▶ What to do
Determine which lines of the records include the word "with", and copy them.

▶ Supplied entries

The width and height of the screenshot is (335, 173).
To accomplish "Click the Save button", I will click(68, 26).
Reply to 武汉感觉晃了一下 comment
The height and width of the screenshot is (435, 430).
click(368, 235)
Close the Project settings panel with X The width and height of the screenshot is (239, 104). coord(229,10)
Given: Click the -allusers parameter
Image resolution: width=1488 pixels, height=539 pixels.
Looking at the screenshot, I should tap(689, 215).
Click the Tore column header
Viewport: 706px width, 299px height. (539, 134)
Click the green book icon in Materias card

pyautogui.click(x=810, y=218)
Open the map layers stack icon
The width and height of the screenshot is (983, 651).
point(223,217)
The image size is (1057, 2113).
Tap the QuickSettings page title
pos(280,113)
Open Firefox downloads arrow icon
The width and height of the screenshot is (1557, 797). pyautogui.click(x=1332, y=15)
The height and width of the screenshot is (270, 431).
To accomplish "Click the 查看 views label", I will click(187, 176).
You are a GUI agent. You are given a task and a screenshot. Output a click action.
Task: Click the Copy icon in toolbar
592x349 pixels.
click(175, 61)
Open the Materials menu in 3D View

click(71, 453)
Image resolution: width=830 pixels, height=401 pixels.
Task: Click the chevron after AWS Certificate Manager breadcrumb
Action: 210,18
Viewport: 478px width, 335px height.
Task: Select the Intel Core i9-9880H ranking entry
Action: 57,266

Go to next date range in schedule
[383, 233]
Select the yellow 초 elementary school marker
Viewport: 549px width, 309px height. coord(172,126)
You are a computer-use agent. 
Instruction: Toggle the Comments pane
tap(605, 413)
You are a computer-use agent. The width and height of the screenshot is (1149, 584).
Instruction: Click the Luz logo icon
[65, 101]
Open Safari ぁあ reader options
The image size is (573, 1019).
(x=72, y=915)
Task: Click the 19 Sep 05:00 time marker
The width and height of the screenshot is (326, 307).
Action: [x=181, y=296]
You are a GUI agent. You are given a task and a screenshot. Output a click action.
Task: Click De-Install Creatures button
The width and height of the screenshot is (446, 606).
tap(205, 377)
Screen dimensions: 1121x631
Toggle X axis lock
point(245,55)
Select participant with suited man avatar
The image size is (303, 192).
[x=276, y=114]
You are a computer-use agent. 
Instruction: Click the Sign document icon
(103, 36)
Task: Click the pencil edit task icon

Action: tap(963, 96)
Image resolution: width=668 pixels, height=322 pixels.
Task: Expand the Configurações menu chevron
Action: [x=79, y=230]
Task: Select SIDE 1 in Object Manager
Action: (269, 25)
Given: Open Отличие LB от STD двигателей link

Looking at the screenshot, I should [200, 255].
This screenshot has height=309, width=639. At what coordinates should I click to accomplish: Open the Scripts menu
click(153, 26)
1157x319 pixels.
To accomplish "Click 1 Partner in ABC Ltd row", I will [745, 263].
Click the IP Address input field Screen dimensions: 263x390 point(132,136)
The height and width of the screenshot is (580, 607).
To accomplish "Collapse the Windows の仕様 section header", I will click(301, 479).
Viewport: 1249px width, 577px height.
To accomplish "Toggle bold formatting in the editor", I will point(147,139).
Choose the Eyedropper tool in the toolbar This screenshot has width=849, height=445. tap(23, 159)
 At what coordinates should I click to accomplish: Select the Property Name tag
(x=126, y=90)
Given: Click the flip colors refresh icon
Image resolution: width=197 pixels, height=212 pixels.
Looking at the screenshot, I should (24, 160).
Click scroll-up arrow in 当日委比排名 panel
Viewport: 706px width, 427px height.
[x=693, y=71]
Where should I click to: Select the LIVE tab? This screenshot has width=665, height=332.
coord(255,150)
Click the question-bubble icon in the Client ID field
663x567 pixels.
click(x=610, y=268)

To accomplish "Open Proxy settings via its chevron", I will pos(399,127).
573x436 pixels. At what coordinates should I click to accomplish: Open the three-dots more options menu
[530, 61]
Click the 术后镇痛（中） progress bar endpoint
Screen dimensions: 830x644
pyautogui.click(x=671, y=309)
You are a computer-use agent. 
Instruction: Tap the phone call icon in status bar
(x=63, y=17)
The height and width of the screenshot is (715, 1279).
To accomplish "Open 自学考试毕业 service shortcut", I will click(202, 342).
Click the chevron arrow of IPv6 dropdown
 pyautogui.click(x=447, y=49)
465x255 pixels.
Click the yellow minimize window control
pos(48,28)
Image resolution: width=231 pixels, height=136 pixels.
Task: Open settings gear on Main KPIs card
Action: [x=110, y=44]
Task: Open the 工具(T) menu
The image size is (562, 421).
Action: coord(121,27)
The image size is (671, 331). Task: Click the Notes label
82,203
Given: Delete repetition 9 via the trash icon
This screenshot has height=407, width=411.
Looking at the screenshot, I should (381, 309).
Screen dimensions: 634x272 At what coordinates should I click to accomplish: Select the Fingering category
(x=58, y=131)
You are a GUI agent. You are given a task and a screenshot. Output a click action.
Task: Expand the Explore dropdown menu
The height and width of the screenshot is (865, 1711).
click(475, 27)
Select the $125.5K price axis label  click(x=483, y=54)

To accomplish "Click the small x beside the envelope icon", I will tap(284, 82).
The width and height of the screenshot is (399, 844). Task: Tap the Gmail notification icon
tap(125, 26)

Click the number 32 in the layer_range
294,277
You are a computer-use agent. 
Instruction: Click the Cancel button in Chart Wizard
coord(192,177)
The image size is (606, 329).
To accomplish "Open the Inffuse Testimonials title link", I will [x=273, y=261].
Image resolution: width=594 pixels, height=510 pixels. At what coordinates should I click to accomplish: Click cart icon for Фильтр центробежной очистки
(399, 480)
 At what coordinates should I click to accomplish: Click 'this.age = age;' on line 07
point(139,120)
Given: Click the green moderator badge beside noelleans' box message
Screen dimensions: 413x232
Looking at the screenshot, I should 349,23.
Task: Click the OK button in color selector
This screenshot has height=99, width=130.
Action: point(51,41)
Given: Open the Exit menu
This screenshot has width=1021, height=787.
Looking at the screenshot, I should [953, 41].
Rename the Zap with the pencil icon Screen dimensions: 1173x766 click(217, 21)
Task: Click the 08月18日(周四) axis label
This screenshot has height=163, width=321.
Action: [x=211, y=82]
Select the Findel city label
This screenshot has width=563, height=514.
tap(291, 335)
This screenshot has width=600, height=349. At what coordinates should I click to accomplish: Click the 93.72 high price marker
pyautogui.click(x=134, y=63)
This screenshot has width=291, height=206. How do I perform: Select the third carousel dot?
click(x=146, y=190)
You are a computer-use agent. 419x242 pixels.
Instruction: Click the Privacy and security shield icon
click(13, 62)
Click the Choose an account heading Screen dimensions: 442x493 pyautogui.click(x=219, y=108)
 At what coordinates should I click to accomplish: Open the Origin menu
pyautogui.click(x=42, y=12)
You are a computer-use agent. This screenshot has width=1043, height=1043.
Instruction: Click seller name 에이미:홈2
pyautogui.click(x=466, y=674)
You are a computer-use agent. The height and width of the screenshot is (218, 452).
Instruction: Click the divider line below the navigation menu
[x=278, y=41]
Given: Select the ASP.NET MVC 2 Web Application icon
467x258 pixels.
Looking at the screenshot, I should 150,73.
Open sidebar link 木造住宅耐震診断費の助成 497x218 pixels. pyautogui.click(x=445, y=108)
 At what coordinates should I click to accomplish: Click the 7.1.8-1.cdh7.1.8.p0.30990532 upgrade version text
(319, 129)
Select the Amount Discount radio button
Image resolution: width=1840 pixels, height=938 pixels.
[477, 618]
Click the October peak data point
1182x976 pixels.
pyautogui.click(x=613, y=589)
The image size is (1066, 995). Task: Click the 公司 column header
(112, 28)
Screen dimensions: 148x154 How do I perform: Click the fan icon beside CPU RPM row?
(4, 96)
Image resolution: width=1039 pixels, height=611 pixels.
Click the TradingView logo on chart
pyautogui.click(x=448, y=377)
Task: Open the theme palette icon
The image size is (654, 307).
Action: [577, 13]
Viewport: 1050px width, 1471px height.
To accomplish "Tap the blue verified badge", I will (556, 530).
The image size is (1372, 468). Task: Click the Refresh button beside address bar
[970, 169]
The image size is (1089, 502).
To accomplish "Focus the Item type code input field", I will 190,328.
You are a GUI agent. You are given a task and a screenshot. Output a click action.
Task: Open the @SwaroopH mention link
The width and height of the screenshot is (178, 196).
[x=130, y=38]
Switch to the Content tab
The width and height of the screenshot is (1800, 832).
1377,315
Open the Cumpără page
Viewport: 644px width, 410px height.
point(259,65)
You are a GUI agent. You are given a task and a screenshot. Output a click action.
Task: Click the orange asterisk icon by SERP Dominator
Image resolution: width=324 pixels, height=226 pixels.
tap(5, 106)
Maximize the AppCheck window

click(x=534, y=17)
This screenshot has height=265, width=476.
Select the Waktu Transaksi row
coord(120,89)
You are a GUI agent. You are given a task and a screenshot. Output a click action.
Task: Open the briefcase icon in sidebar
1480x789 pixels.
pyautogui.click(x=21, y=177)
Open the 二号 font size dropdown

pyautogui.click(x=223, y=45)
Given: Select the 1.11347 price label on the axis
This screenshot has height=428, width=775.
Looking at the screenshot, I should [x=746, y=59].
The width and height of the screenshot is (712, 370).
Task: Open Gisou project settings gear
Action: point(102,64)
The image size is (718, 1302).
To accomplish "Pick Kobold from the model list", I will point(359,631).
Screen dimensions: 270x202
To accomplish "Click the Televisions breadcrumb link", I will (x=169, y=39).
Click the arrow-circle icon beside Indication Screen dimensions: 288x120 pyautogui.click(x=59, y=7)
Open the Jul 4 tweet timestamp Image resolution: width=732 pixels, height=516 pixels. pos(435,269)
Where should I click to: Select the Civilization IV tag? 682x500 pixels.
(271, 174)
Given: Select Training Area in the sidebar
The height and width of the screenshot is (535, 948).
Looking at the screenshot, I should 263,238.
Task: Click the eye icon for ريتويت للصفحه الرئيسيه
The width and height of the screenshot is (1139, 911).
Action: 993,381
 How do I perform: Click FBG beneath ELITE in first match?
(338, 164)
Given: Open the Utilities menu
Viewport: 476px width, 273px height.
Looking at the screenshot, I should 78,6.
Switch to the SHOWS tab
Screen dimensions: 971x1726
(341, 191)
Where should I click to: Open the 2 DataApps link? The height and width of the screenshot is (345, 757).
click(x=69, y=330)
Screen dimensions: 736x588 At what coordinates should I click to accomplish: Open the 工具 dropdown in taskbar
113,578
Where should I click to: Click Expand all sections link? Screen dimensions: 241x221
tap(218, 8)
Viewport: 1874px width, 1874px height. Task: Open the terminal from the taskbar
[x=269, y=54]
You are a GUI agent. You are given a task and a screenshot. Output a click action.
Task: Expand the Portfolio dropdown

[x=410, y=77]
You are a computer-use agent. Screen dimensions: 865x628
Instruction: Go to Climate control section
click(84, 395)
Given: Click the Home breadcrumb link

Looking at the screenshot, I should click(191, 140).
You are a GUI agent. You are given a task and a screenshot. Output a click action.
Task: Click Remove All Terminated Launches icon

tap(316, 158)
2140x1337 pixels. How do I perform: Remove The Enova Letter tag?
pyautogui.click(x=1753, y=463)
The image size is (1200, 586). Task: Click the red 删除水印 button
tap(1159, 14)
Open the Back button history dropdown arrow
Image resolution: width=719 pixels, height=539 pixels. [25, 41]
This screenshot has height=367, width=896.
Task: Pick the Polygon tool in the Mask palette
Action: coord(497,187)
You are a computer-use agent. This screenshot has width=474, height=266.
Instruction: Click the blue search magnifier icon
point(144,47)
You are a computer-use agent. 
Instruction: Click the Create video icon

▶ Written solution
Close the Project settings panel with X The width and height of the screenshot is (239, 104). coord(229,10)
Select participant with suited man avatar
Rename the Zap with the pencil icon Screen dimensions: 1173x766 click(217, 21)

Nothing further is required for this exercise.